In addition to providing beneficiaries with poor quality care, Medicaid expansion includes an in-built “poverty trap” that discourages entrepreneurship and social advancement. Specifically, the law includes numerous effects that will discourage work, and ultimately keep low-income individuals trapped in poverty for longer periods, while also stunting economic growth. According to the Congressional Budget Office (CBO), the Medicaid expansion represents one part of a larger Obamacare scheme that will reduce the labor supply nationally by the equivalent of 2.5 million full-time jobs by 2024.[60]

CBO believes that Medicaid expansion will reduce overall incentives to work. Most notably, Medicaid expansion creates an “income cliff,” whereby one additional dollar of income will cause a family to lose Medicaid eligibility entirely—subjecting them to hundreds, if not thousands, of dollars in health insurance premiums, deductibles, and co-payments as a result. As a result, CBO believes that the expansion will reduce beneficiaries’ labor force participation by about 4 percent by “creat[ing] a tax on additional earnings for those considering job changes.”[61] In other words, individuals will specifically avoid seeking a promotion, additional hours, or a bonus, because it will cause them to lose eligibility for Medicaid—the definition of a “poverty trap” that discourages low-income individuals from advancing their social strata.

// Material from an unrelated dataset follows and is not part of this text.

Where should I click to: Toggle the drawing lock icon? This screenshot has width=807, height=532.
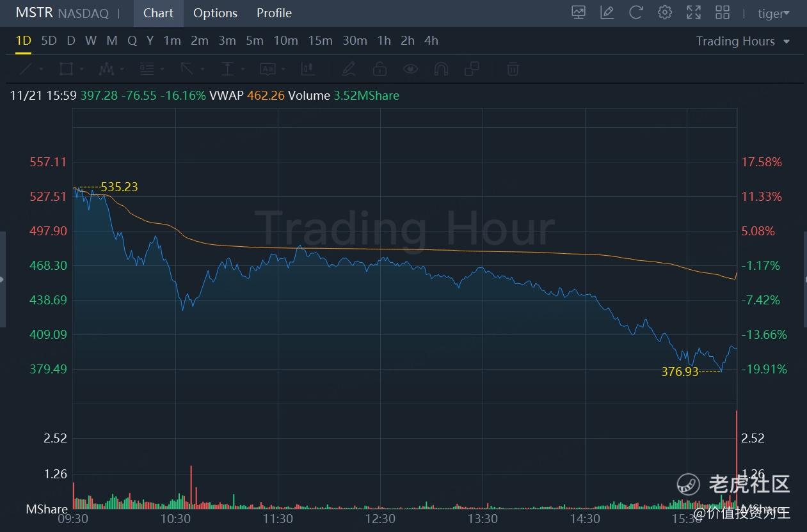[380, 68]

Data from the liberal Urban Institute released prior to Obamacare taking effect suggest that most beneficiaries who qualify for Medicaid expansion represent individuals who could be in work, or preparing for work. In Louisiana, more than seven in eight adults who qualify for the expansion are of prime working age—either ages 19-24 (24.5%), 25-34 (25.7%), or 35-54 (37.4%).[62] With nearly three-quarters of Louisianans who qualify for expansion adults without dependent children, as noted above, many of these individuals should be able to work, or prepare for work.

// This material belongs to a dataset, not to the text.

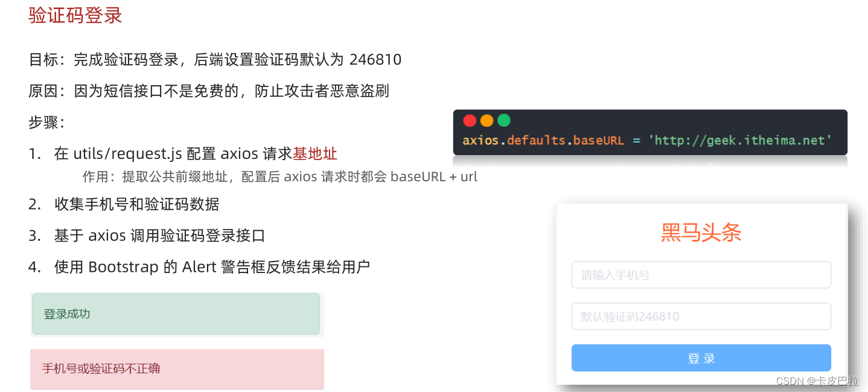Click the verification code 246810 input field
The width and height of the screenshot is (868, 392).
701,316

Unfortunately, national data suggest that most beneficiaries enrolled in Medicaid are not working. Specifically, 2015 Census Bureau data indicate that more than half (52%) of non-disabled, working-age Medicaid beneficiaries are not working.[63] Only about one in six (16%) non-disabled Medicaid beneficiaries work full-time year-round, while about one in three (32%) work part-time, or for part of the year.[64]

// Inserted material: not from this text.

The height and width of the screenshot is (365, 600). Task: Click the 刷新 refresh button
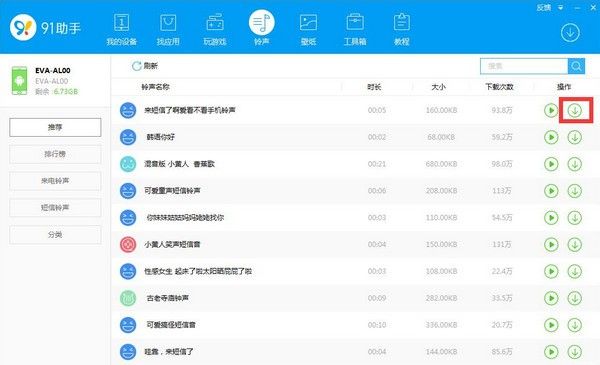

If able-bodied individuals who currently qualify for Obamacare’s Medicaid expansion pursued full-time employment, many of them would no longer qualify for the expansion. The expansion applies to individuals with household income below 138 percent of the federal poverty level—which in 2018 equals $16,753 for a single individual, $22,715 for a couple, and $34,638 for a family of four.[65] At these levels, a couple each working 35 hours per week, 50 weeks per year, making the federal minimum wage of $7.25 per hour, or an individual working 40 hours per week, 50 weeks per year, making $8.50 per hour, would earn enough income to exceed the Medicaid eligibility thresholds.

While CBO believes Medicaid expansion will discourage work, evidence suggests that unwinding the expansion would increase employment, and employment-related search activity. A study of the Medicaid program in Tennessee, where the state scaled back the program in 2005 due to significant cost overruns, found that the reduction in Medicaid eligibility encouraged beneficiaries to look for work, and ultimately increased employment, as individuals looked for employment-based coverage.[66] Whereas Obamacare’s skewed incentives discourage work, scaling back Medicaid expansion could have salutary economic effects, by expanding the labor force in ways that could grow the economy.

 

What Lawmakers Should Do

The evidence shows the damage caused by Medicaid expansion, both in Louisiana and across the country. Soaring enrollment and higher-than-expected costs have led to fiscal crises in many states—crises that will only grow as states’ share of expansion costs increase in the coming years. Meanwhile, the urgent needs of many vulnerable citizens have taken a back seat, as Obamacare gives states more incentives to cover able-bodied adults than individuals with disabilities.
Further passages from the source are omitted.